City employees facing major pay changes but HR director mum on details

Comp time policy could cost city employees

CHARLOTTE, N.C. (WBTV) - Internal emails from the City of Charlotte show city leaders are considering major changes that will impact how thousands of city employees are paid.

The Human Resources department is drafting a new policy on compensatory time for exempt employees who make a salary and are ineligible for overtime pay.

The proposed policy would limit exempt employees to retaining 80 comp hours per year even though some employees currently earn in excess of 240 hours in a year. Currently there is no citywide policy on exempt employee comp time and each department manages it differently.
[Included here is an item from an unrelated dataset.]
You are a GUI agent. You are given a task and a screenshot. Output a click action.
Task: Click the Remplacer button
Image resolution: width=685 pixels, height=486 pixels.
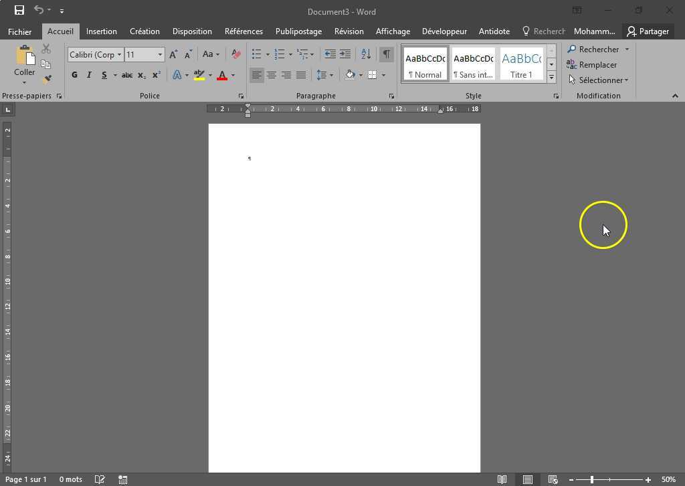[x=592, y=65]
A city spokesperson says the proposed policy is still in revision and changes are expected.

WBTV has been requesting a copy of the policy proposal since April but city staff have refused to provide it until the day before this story was published. The city is yet to provide comments and questions sent by city employees about the proposed policy changes.
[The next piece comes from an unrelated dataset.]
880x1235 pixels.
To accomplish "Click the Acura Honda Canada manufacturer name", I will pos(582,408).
WBTV has also been requesting an interview with Human Resources Director Sheila Simpson but a city spokesperson emailed that “The city won’t be providing an interview on this because the policy is not final.”

However a WBTV reporter questioned Simpson inside city offices Wednesday. While she refused to be interviewed on-camera, Simpson claimed that the city’s policy discussions about employee pay are not public business and don’t need to be talked about by outside organizations like WBTV.

While the policy has not been finalized there are other significant proposed changes.

  • Exempt compensatory time shall be accrued by eligible employees after working more than 45 hours in the work week.
  • Employees may use two or less days in a work week of supervisory approved compensatory time.
  • The maximum number of hours an eligible employee can retain is 80 hours on a fiscal year basis.

In an email sent to city directors, Simpson wrote "This policy changes are not designed to be punitive. Quite the contrary. We want to treat our entire workforce as professional stewards. Together we can help shift the focus to the body of work and not a timesheet.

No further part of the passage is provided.